#### Supplied text:
- Opening Delimiter -

Tuesday, October 31, 2006

Ghostly Doctor of Denmar

I've been saving this new Haunted Pocahontas County story for Halloween. It's another account from a local employee at Denmar State Prison, the former Denmar State Hospital. Before it was a prison, there were places in the old hospital where local workers were reluctant to go alone. One floor in particular made people uncomfortable, and there are stories of inexplicable voices and footsteps. Evidently this still continues now that the place is a prison.

Early in the morning, workers waiting for the elevator sometimes see the doors open to reveal a short, middle-aged black man wearing a white coat and a stethoscope. He looks up, perhaps in response to a "Good morning, Doctor," and then he disappears. My informant, who supervises in the kitchen, is one of those who has seen the apparition herself. The general consensus at the prison is that the ghost-doctor dates from Denmar's days as West Virginia's Colored Tuberculosis Sanitarium.

Deaths at the West Virginia Colored Tuberculosis Sanitarium at Denmar. West Virginia History Volume 56 (1997), pp. 88-121.
The West Virginia Legislature created the State Colored Tuberculosis Sanitarium in 1917. The Maryland Lumber Company sold 185 acres of land and numerous buildings in Denmar, Pocahontas County, to the West Virginia Board of Control. According to the 1918 West Virginia Legislative Hand Book, black tuberculosis patients, who were West Virginia residents, were eligible for admission to the sanitarium provided they could pay for their care. The Hand Book noted: "The reasonable expenses of poor persons admitted at the request of the authorities of any municipal corporation or county, shall be paid by such municipal corporation or county." The sanitarium admitted its first patients on January 31, 1919.

- Closing Delimiter -

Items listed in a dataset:
- Opening Delimiter -

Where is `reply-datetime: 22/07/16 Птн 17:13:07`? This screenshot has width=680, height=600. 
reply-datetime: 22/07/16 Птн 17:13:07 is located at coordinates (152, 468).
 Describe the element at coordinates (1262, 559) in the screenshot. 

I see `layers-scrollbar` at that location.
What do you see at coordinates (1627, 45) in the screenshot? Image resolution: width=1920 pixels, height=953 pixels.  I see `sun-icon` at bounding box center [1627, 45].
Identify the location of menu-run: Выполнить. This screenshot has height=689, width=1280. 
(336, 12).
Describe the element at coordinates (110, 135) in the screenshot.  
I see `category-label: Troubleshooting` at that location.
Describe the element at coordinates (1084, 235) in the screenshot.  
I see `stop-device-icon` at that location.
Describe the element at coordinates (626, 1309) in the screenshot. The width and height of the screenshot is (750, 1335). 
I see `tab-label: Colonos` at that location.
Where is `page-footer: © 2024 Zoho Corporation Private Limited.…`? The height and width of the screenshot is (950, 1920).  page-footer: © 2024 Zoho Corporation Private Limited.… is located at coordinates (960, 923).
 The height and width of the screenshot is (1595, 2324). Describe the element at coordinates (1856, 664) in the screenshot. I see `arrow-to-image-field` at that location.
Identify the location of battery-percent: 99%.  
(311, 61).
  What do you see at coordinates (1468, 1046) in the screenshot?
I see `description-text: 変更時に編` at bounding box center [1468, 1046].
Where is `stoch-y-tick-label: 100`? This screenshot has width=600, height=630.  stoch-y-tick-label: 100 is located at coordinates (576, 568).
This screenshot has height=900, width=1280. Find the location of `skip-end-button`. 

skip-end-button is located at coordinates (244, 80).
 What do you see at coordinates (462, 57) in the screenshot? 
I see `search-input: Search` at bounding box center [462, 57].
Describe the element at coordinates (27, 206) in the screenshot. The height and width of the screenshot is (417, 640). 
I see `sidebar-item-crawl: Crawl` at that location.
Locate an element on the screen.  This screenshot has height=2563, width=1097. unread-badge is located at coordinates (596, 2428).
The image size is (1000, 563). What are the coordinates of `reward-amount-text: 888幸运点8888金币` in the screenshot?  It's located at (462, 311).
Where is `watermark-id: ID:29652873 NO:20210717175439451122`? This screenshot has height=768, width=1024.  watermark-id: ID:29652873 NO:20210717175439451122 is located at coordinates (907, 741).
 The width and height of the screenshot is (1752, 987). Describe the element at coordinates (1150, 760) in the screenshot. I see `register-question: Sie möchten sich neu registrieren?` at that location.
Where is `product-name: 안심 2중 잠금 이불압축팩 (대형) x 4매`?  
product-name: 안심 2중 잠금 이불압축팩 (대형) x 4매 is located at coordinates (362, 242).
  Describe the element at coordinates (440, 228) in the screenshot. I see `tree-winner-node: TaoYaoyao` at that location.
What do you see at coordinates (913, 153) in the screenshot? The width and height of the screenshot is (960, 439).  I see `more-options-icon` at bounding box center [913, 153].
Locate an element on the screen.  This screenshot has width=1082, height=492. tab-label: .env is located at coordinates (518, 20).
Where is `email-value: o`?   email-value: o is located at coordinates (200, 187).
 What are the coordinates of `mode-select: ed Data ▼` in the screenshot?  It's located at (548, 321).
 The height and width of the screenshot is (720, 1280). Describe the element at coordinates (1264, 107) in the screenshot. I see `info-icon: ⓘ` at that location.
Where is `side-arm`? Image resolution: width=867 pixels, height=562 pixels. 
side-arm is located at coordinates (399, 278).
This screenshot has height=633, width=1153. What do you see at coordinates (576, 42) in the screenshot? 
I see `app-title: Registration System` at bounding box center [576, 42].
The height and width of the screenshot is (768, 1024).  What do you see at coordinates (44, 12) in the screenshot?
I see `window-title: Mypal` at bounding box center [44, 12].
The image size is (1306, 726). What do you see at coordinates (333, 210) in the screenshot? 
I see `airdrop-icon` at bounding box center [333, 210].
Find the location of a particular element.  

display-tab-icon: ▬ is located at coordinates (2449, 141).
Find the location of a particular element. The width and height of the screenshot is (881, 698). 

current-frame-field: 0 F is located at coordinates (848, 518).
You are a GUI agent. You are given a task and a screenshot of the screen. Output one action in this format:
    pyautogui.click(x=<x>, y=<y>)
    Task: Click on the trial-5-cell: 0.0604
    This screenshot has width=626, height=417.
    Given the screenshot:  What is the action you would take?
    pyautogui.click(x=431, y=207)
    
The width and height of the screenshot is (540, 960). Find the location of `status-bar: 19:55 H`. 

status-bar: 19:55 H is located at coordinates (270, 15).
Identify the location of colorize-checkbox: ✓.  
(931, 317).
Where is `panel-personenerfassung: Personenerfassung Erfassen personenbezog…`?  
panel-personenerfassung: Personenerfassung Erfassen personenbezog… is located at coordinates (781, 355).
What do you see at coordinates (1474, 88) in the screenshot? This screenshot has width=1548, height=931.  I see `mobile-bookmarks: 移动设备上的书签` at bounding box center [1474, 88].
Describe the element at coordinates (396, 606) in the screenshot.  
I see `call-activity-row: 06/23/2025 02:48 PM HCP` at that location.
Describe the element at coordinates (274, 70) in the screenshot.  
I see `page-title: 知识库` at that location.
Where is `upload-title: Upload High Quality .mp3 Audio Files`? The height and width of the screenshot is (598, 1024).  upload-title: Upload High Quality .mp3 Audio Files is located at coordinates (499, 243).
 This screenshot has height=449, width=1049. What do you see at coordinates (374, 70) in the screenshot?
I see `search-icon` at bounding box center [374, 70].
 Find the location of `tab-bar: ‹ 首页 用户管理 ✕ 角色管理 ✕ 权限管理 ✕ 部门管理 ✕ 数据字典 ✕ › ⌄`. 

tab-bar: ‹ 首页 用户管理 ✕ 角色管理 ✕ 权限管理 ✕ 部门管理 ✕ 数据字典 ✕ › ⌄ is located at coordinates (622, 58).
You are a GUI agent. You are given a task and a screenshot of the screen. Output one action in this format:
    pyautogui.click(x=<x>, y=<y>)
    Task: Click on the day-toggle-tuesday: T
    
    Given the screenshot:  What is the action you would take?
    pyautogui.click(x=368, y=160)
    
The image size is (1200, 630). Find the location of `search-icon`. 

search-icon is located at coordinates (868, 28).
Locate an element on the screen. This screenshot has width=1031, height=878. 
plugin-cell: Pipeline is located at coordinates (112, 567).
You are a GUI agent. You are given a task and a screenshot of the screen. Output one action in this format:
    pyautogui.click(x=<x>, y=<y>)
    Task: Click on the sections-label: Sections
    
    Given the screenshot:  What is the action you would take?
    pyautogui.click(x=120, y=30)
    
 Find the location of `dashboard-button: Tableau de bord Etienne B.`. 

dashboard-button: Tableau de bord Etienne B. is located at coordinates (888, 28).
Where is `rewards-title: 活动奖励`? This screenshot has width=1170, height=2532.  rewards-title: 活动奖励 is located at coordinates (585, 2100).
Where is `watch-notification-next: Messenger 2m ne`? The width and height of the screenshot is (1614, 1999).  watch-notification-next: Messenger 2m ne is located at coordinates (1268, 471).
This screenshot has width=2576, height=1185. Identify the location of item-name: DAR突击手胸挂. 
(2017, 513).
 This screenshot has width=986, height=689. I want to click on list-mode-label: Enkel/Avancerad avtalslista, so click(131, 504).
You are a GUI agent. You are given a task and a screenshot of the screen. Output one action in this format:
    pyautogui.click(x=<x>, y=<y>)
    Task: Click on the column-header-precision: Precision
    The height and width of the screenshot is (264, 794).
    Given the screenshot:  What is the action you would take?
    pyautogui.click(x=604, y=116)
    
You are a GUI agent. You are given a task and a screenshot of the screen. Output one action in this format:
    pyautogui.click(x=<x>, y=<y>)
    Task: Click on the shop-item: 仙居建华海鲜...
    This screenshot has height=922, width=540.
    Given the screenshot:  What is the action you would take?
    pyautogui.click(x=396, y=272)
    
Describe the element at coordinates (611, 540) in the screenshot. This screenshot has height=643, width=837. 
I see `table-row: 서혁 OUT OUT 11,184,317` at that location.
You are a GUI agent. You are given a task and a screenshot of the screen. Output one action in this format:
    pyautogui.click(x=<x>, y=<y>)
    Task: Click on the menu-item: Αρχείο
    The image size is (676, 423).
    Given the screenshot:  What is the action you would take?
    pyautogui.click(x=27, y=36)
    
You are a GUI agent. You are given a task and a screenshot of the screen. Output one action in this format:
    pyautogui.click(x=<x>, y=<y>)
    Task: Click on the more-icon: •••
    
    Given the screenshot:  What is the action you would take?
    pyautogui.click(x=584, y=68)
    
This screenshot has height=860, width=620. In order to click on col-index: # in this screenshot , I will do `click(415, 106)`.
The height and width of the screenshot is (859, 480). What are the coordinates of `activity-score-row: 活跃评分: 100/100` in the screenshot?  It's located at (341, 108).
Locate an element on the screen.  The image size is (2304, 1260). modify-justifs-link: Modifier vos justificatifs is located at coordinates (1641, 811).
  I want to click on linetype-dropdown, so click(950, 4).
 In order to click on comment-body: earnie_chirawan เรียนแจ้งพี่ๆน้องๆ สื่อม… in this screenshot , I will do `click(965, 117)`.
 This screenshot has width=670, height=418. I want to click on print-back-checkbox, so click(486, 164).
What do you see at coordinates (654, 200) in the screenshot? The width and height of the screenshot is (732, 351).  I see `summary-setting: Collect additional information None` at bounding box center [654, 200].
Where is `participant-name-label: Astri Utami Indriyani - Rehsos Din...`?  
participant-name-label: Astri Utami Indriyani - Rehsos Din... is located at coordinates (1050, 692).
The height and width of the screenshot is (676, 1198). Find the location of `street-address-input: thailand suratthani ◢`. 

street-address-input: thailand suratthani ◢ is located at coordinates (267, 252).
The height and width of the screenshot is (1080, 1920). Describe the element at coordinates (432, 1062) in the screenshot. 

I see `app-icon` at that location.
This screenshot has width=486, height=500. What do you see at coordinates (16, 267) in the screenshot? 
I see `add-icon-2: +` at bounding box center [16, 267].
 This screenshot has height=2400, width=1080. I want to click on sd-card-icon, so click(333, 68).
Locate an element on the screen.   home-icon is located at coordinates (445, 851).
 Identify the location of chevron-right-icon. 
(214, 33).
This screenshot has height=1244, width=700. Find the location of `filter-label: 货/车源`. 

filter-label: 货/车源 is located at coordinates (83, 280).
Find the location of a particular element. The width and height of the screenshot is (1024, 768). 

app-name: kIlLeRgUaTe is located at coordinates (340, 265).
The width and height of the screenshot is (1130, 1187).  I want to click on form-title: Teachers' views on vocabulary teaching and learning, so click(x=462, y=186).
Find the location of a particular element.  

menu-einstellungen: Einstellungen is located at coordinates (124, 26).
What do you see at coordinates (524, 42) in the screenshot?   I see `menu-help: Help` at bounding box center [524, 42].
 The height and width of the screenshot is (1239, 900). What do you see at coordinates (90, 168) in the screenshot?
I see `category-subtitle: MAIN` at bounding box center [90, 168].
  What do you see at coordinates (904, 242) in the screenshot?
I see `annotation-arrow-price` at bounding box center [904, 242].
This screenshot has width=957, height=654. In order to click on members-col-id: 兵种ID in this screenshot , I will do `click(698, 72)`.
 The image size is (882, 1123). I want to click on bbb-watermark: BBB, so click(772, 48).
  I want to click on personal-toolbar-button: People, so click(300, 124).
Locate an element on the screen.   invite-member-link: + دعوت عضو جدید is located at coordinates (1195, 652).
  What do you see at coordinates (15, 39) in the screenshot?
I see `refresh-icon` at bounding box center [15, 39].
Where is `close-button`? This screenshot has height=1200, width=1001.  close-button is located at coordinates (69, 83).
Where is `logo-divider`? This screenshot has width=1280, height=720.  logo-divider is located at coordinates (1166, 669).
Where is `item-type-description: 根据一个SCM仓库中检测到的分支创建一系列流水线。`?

- Closing Delimiter -

#### Prompt A:
Decide whether each statement agrees with the Denmar text, answering yes or no and quoting the words that settle it: (i) The sanitarium took in its first patients on January 31, 1919. (ii) The Maryland Lumber Company sold 200 acres of land in Denmar. (iii) The informant who saw the apparition supervises in the laundry.
#### Prompt B:
Reproduce the Denmar text without changes, everything from "I've been saving" down to "is a prison.".
#### Prompt C:
In what year did the West Virginia Legislature create the State Colored Tuberculosis Sanitarium, according to the Denmar text?

#### Final answer A:
(i) Yes: "The sanitarium admitted its first patients on January 31, 1919."
(ii) No: "The Maryland Lumber Company sold 185 acres of land and numerous buildings in Denmar"
(iii) No: "My informant, who supervises in the kitchen, is one of those who has seen the apparition herself."

#### Final answer B:
I've been saving this new Haunted Pocahontas County story for Halloween. It's another account from a local employee at Denmar State Prison, the former Denmar State Hospital. Before it was a prison, there were places in the old hospital where local workers were reluctant to go alone. One floor in particular made people uncomfortable, and there are stories of inexplicable voices and footsteps. Evidently this still continues now that the place is a prison.

#### Final answer C:
1917